I was interested in the Zynthian kit, but it's unavailable in the US right now due to Trump.

  • MomsAVoxell 4 hours ago

    It's a pity - I absolutely love my Zynthians. I have 3, they're that useful.

    Literally the Swiss army knife of audio/synth hacking.

charcircuit 13 hours ago

What if instead it ran on a macbook which you plugged the keyboard into. You could still make the software open source if you want.

  • snom380 13 hours ago

    Arturia does that, and Korg did as well (making controller keyboards specific for emulating a synth, with the software running on a Mac or PC.

    Downsides: - if the software doesn’t get updated, you’re stuck running an old OS an old Mac that supports it. - you can’t just turn on the synth and use it, you need to find a cable, connect it to the Mac, launch the software, etc

    • m_kos 11 hours ago

      What I don't quite get is why manufacturers of midi controllers (Arturia, Novation, NI, etc.), with the exception of, possibly only Korg, don't release any of their digital instruments as mobile apps. After sitting the whole day in front of my computer, the last thing I want to do is to swap VS Code for Ableton or Kontakt and spend a few more hours in the glow of my monitors.

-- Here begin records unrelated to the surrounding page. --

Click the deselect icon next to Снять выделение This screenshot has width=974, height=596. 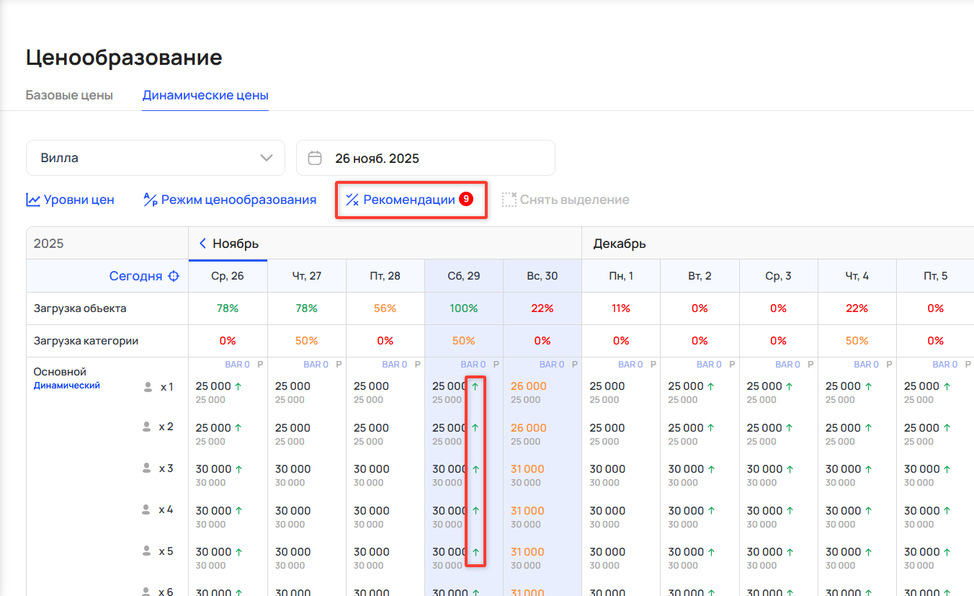pos(509,200)
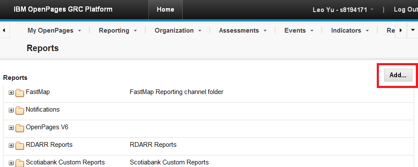Image resolution: width=418 pixels, height=167 pixels.
Task: Click the Notifications folder icon
Action: coord(20,110)

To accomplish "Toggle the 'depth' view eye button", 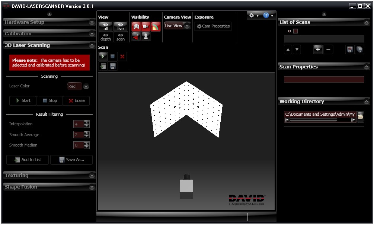I will (105, 36).
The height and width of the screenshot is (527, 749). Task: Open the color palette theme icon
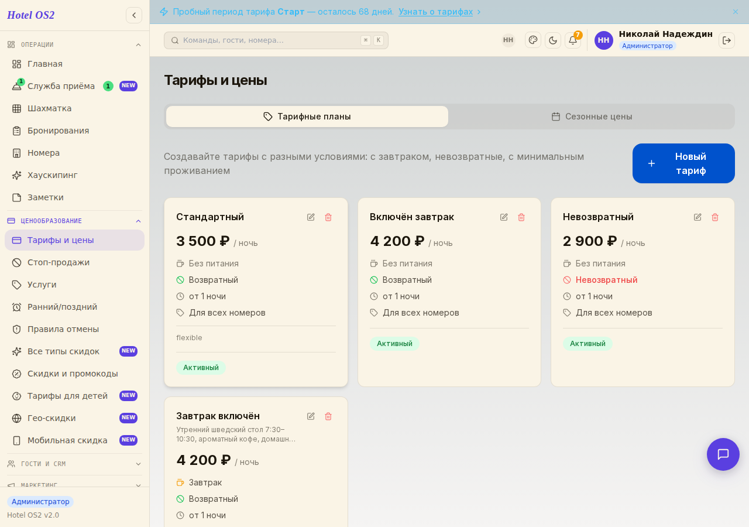[533, 40]
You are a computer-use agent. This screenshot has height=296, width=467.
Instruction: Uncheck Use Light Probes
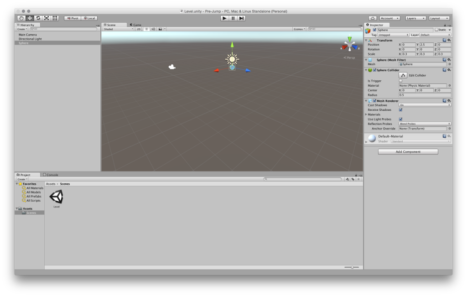pyautogui.click(x=401, y=119)
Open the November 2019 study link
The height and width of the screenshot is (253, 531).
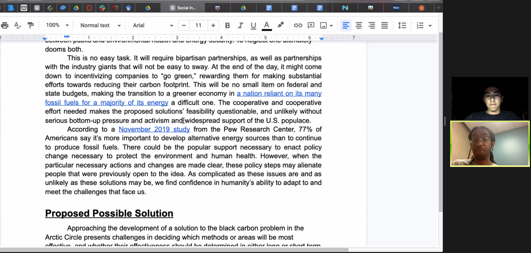click(154, 129)
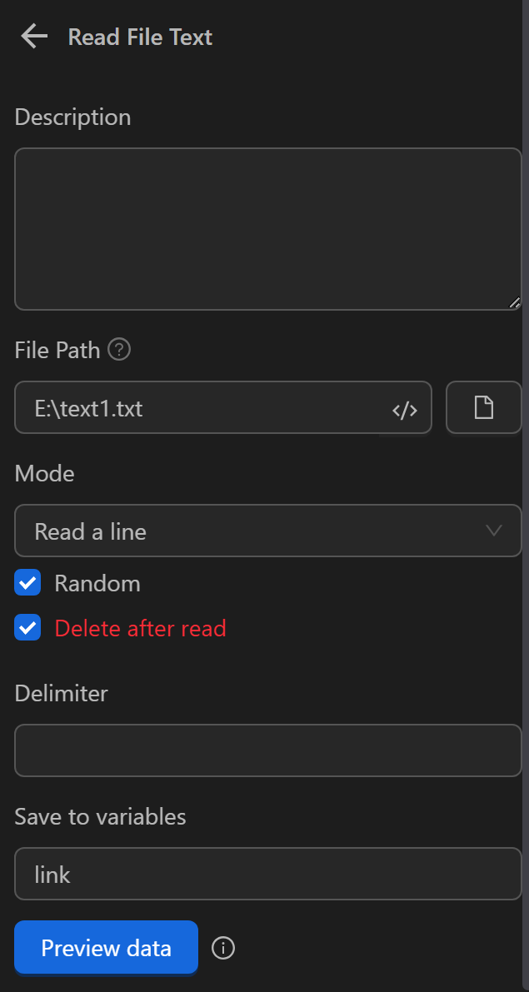Viewport: 529px width, 992px height.
Task: Click the chevron arrow on Mode dropdown
Action: pyautogui.click(x=493, y=531)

      (I do get that if you are very serious about making music you need a proper computer set up. I am just a mere amateur hobbyist.)

      • jackvalentine 8 hours ago

        This is why I bought a teenage engineering op-1. Yes it’s overpriced, yes there are definitely better little desktop synths but I can whip this one out and just go wild without having to look at a (real) screen.

        Same reason I keep my Roland Fantom around - has everything built in to the device.

      • zokier 8 hours ago

        Both Novation and Arturia have some stuff for iPad?

sweepish 5 hours ago

If it’s based on a DAC it ain’t analogue.

“ Similarly, part of the complexity is in making an enclosure with appropriate controls and displays.”